Where an undertaking providing cooperation does no more than confirm, in a less precise and explicit manner, certain information that has already been provided by another undertaking by way of cooperation, the extent of the cooperation provided by the former undertaking, while possibly of some benefit to the Commission, cannot be treated as comparable with that of the cooperation provided by the undertaking which was the first to supply that information. A statement which merely corroborates to a certain degree a statement which the Commission already had at its disposal does not facilitate the Commission’s task significantly. Accordingly, it cannot be sufficient to justify a reduction of the fine for cooperation.
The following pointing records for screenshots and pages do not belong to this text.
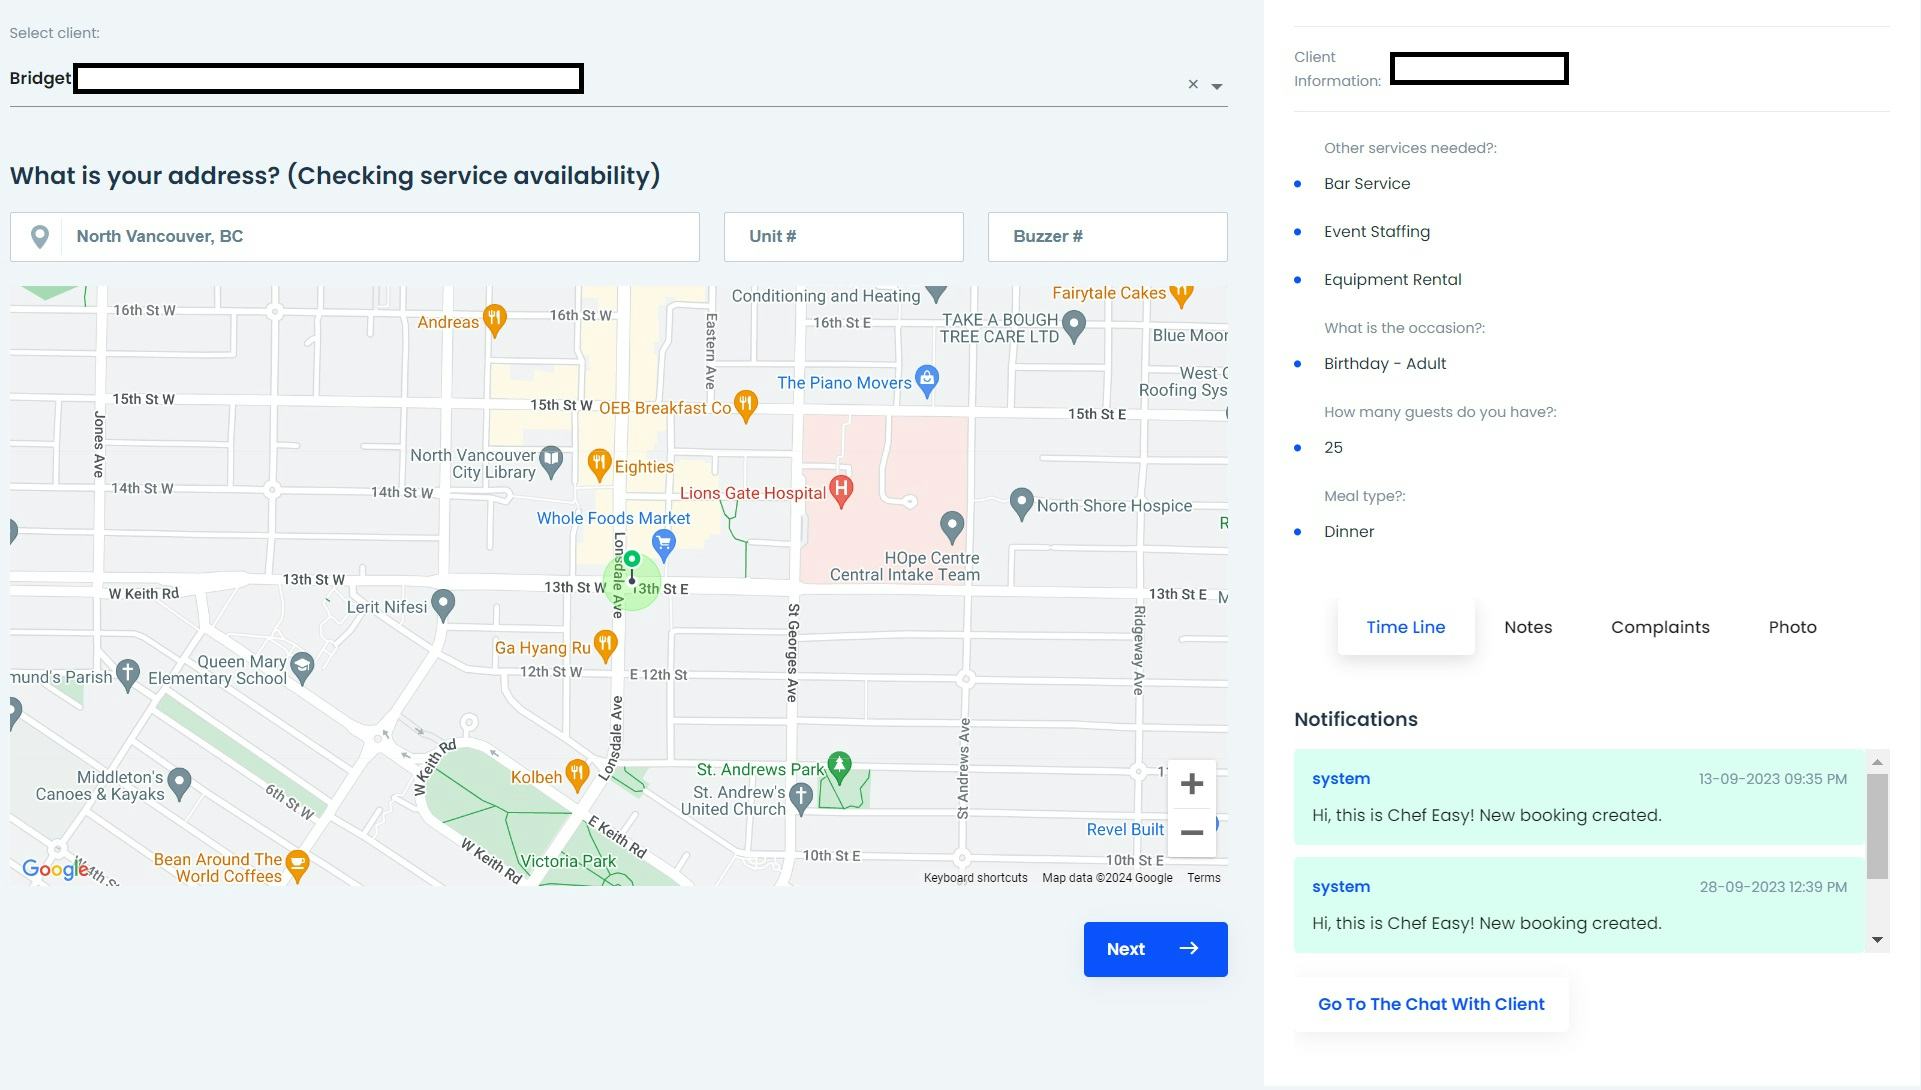Open the Photo tab
The width and height of the screenshot is (1921, 1090).
(x=1792, y=628)

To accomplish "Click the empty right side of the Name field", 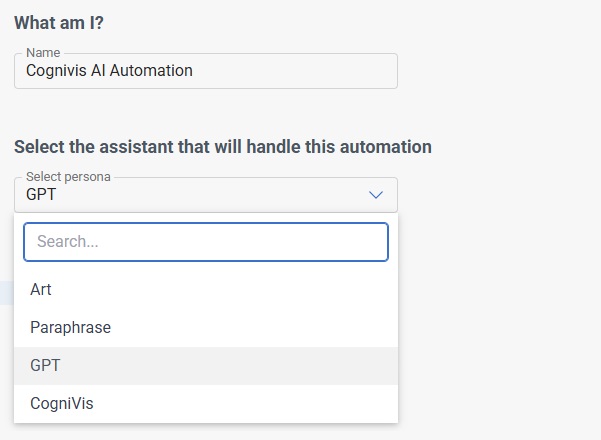I will click(320, 71).
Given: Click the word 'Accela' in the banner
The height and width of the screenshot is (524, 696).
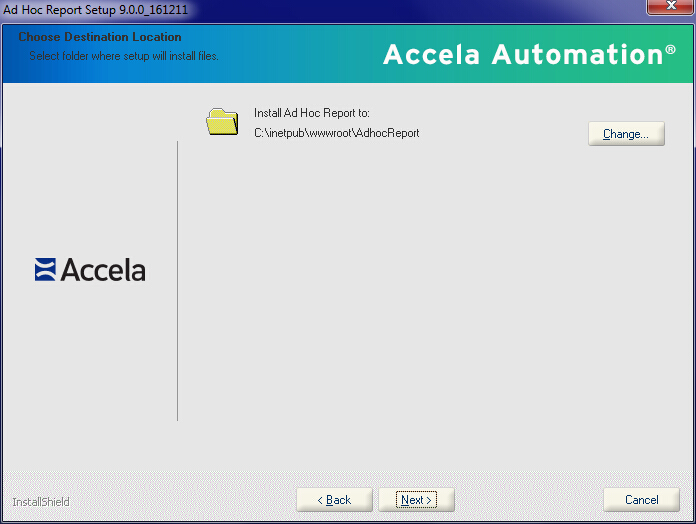Looking at the screenshot, I should click(423, 55).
Moreover, the cooperation of an undertaking in the investigation gives no entitlement to a reduction in a fine where that cooperation went no further than the cooperation incumbent on it under Article 18 of Regulation No 1/2003.

(see paras 340-344)

10.    As regards the review carried out by the European Union judicature in respect of Commission decisions on competition matters, more than a simple review of legality, which merely permits dismissal of the action for annulment or annulment of the contested measure, the unlimited jurisdiction conferred on the General Court by Article 31 of Regulation No 1/2003 in accordance with Article 229 EC authorises the Court to vary the contested measure, even without annulling it, by taking into account all the factual circumstances, so as to amend, for example, the amount of the fine.